To which the only answer is Belarus? Really? Albania? Armenia? And if that's an important factor and Poland and Ukraine are your examples how come Poland would be doing so well while Ukraine is doing so badly? And who is Larry Lawson when he's at home?

And then finally, the "legacy of fear":
The Poles had a keen desire to initiate reforms on their own. Poles also had a clear sense of justice and injustice, since they had seen the Russians do things the wrong way on their own territory. They placed a high value on education and social mobility. Other countries lacked this cultural brew. Worse, life was marked by fear, by arbitrary power, by suspicion that people are watching you, by distrust. People raised in this atmosphere of distrust have trouble forming companies and associations.
How does this stew of truisms, stereotypes, and vacuities differentiate Poland and Albania from Hungary and Croatia, or Estonia from Lithuania? To say nothing of China (where there has been plenty of fear over the last 3000 years, not to mention from 1954 to 1979, and also plenty of entrepreneurship)? It contains no false or at least falsifiable statements, but as argument it's purest bullshit, of the kind you can get away with on television; it simply has no meaning.

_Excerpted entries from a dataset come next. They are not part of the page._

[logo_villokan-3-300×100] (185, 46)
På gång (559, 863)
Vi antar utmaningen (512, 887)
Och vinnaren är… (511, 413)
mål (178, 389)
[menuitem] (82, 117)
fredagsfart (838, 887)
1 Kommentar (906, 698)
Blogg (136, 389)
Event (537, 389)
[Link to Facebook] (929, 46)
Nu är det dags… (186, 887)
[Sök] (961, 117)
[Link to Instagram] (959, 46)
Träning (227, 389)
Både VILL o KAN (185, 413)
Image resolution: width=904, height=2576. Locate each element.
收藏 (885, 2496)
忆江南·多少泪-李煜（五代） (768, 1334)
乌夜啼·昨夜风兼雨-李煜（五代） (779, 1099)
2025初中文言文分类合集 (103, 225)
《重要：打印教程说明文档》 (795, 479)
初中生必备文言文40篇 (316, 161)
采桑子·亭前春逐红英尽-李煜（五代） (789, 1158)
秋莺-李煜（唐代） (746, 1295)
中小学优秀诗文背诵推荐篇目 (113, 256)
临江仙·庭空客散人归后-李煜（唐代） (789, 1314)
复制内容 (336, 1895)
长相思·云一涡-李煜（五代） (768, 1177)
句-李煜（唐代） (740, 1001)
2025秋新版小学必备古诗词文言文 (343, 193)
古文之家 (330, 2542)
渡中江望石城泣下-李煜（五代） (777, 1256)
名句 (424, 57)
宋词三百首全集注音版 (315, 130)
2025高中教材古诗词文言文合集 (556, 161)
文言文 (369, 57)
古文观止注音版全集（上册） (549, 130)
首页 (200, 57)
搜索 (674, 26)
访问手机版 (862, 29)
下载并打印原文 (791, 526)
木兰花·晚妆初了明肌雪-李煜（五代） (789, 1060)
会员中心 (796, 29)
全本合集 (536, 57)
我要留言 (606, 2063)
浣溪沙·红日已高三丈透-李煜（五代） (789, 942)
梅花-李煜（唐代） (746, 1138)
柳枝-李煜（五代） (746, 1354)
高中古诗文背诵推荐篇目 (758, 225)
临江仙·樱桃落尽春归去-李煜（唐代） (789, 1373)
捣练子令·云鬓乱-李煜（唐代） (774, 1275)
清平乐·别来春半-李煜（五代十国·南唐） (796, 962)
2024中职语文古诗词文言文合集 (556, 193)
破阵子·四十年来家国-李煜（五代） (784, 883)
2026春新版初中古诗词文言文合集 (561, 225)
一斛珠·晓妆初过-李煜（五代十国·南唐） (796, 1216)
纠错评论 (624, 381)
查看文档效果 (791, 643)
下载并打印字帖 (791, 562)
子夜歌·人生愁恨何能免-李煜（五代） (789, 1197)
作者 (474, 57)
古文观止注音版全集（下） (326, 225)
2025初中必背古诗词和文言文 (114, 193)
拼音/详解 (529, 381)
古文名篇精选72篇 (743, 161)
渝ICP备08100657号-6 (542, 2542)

And it's really impossible to know what Brooks even had in mind with this piece, other than just a novel mounting for the usual warning that we all need to tighten our budgets and deregulate.

I'll tell you who Larry Lawson is, though: a professor of finance who retired from Missouri Western State University, St. Joseph, a couple of years ago, and now lives in the mountains outside Fort Collins/Boulder/Denver doing I don't know what; but he spent a couple of years in Wrocław 25 years ago, and a highlight of his bibliography was a paper on Bank Management During Financial and Economic Reform in Central and Eastern Europe, which was published in the Proceedings of the Ukrainian Business Outlook Conference, October 1993. I'll bet that was a fun conference.

In my fantasy, old Larry is a little bit cranky and spends a lot of time on the Internet, caught the Milanović post, and was outraged: "This man says nothing whatever about the role of bank management in Eastern European economic reform! He's an impostor!" And then let's say he actually knows Brooks in a way; met the famous author at Aspen one year, and clung to him through a post-lecture cocktail hour, chatting about the economies of Poland and Ukraine ("Fascinating!" lied Brooks, looking around desperately for someone to escape to), and obtained his email address. In the emotion of seeing someone writing about a topic he and Brooks had shared in this unforgettable moment, he popped his friend a note, and this—so little does Brooks have to write about these days—is the upshot. You have a better theory?